START Dataset records
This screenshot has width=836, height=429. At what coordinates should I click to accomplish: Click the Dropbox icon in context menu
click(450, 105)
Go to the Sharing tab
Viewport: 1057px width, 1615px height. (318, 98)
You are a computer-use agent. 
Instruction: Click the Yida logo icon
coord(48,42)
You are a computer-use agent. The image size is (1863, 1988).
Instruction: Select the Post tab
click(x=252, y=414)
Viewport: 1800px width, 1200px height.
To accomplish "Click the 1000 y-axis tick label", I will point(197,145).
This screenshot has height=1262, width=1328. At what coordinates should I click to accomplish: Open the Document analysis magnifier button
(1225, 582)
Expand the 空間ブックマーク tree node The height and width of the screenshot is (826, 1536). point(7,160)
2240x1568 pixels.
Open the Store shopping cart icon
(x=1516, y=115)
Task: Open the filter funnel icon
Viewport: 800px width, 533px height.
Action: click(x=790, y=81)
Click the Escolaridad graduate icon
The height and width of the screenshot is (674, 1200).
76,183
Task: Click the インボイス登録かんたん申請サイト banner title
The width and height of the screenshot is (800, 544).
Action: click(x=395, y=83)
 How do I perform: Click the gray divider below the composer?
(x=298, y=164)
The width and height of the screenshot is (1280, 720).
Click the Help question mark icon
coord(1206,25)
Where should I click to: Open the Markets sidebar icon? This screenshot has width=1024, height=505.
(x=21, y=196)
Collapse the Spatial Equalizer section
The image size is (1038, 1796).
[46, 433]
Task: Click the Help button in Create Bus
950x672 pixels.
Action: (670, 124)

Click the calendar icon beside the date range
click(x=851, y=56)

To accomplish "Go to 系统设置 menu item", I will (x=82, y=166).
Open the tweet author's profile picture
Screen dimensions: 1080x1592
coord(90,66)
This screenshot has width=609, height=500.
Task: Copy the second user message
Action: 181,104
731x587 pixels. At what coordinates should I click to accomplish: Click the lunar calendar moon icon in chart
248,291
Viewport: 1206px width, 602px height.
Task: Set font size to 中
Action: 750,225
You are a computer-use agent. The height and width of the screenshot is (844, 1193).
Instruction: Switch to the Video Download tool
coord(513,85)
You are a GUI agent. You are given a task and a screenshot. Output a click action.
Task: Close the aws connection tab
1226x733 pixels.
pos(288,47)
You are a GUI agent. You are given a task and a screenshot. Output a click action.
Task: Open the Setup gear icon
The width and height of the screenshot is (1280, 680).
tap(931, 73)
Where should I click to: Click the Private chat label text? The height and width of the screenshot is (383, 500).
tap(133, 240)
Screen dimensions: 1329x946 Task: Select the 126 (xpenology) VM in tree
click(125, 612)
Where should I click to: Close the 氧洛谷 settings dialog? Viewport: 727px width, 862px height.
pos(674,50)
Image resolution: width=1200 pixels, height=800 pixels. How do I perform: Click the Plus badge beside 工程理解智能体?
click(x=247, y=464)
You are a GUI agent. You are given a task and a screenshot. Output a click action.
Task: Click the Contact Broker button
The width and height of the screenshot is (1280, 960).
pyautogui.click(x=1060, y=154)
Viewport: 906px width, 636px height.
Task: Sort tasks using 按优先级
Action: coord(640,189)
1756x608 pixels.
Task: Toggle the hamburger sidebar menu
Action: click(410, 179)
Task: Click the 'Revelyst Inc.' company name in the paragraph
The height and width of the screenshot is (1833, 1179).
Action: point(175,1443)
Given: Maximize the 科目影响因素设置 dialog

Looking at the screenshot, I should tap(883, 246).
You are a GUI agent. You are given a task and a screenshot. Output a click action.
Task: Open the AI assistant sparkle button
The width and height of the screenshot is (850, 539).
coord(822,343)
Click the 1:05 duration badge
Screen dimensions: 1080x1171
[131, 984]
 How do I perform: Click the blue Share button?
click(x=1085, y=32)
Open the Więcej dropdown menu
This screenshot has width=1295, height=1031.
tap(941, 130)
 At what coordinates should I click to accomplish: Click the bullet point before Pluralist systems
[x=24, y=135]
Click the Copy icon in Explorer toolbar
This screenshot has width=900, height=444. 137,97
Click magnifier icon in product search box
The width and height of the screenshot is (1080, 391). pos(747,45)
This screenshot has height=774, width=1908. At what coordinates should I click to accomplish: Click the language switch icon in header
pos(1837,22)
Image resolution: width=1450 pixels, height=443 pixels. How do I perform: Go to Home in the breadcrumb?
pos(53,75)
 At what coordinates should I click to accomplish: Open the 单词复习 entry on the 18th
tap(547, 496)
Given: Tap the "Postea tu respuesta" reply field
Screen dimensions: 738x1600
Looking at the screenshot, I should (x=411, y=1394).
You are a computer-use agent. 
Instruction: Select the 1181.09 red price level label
END Dataset records
Your instructions - Each record must be restated word for word, including the last line.

Result of this task -
This screenshot has width=836, height=429. At what coordinates should I click to accomplish: Click the Dropbox icon in context menu
click(450, 105)
Go to the Sharing tab
Viewport: 1057px width, 1615px height. (318, 98)
You are a computer-use agent. 
Instruction: Click the Yida logo icon
coord(48,42)
You are a computer-use agent. The image size is (1863, 1988).
Instruction: Select the Post tab
click(x=252, y=414)
Viewport: 1800px width, 1200px height.
To accomplish "Click the 1000 y-axis tick label", I will point(197,145).
This screenshot has height=1262, width=1328. At what coordinates should I click to accomplish: Open the Document analysis magnifier button
(1225, 582)
Expand the 空間ブックマーク tree node The height and width of the screenshot is (826, 1536). point(7,160)
2240x1568 pixels.
Open the Store shopping cart icon
(x=1516, y=115)
Task: Open the filter funnel icon
Viewport: 800px width, 533px height.
Action: click(x=790, y=81)
Click the Escolaridad graduate icon
The height and width of the screenshot is (674, 1200).
76,183
Task: Click the インボイス登録かんたん申請サイト banner title
The width and height of the screenshot is (800, 544).
Action: click(x=395, y=83)
 How do I perform: Click the gray divider below the composer?
(x=298, y=164)
The width and height of the screenshot is (1280, 720).
Click the Help question mark icon
coord(1206,25)
Where should I click to: Open the Markets sidebar icon? This screenshot has width=1024, height=505.
(x=21, y=196)
Collapse the Spatial Equalizer section
The image size is (1038, 1796).
[46, 433]
Task: Click the Help button in Create Bus
950x672 pixels.
Action: (670, 124)

Click the calendar icon beside the date range
click(x=851, y=56)

To accomplish "Go to 系统设置 menu item", I will (x=82, y=166).
Open the tweet author's profile picture
Screen dimensions: 1080x1592
coord(90,66)
This screenshot has width=609, height=500.
Task: Copy the second user message
Action: 181,104
731x587 pixels. At what coordinates should I click to accomplish: Click the lunar calendar moon icon in chart
248,291
Viewport: 1206px width, 602px height.
Task: Set font size to 中
Action: 750,225
You are a computer-use agent. The height and width of the screenshot is (844, 1193).
Instruction: Switch to the Video Download tool
coord(513,85)
You are a GUI agent. You are given a task and a screenshot. Output a click action.
Task: Close the aws connection tab
1226x733 pixels.
pos(288,47)
You are a GUI agent. You are given a task and a screenshot. Output a click action.
Task: Open the Setup gear icon
The width and height of the screenshot is (1280, 680).
tap(931, 73)
Where should I click to: Click the Private chat label text? The height and width of the screenshot is (383, 500).
tap(133, 240)
Screen dimensions: 1329x946 Task: Select the 126 (xpenology) VM in tree
click(125, 612)
Where should I click to: Close the 氧洛谷 settings dialog? Viewport: 727px width, 862px height.
pos(674,50)
Image resolution: width=1200 pixels, height=800 pixels. How do I perform: Click the Plus badge beside 工程理解智能体?
click(x=247, y=464)
You are a GUI agent. You are given a task and a screenshot. Output a click action.
Task: Click the Contact Broker button
The width and height of the screenshot is (1280, 960).
pyautogui.click(x=1060, y=154)
Viewport: 906px width, 636px height.
Task: Sort tasks using 按优先级
Action: coord(640,189)
1756x608 pixels.
Task: Toggle the hamburger sidebar menu
Action: click(410, 179)
Task: Click the 'Revelyst Inc.' company name in the paragraph
The height and width of the screenshot is (1833, 1179).
Action: point(175,1443)
Given: Maximize the 科目影响因素设置 dialog

Looking at the screenshot, I should tap(883, 246).
You are a GUI agent. You are given a task and a screenshot. Output a click action.
Task: Open the AI assistant sparkle button
The width and height of the screenshot is (850, 539).
coord(822,343)
Click the 1:05 duration badge
Screen dimensions: 1080x1171
[131, 984]
 How do I perform: Click the blue Share button?
click(x=1085, y=32)
Open the Więcej dropdown menu
This screenshot has width=1295, height=1031.
tap(941, 130)
 At what coordinates should I click to accomplish: Click the bullet point before Pluralist systems
[x=24, y=135]
Click the Copy icon in Explorer toolbar
This screenshot has width=900, height=444. 137,97
Click magnifier icon in product search box
The width and height of the screenshot is (1080, 391). pos(747,45)
This screenshot has height=774, width=1908. At what coordinates should I click to accomplish: Click the language switch icon in header
pos(1837,22)
Image resolution: width=1450 pixels, height=443 pixels. How do I perform: Go to Home in the breadcrumb?
pos(53,75)
 At what coordinates should I click to accomplish: Open the 单词复习 entry on the 18th
tap(547, 496)
Given: Tap the "Postea tu respuesta" reply field
Screen dimensions: 738x1600
Looking at the screenshot, I should (x=411, y=1394).
You are a computer-use agent. 
Instruction: Select the 1181.09 red price level label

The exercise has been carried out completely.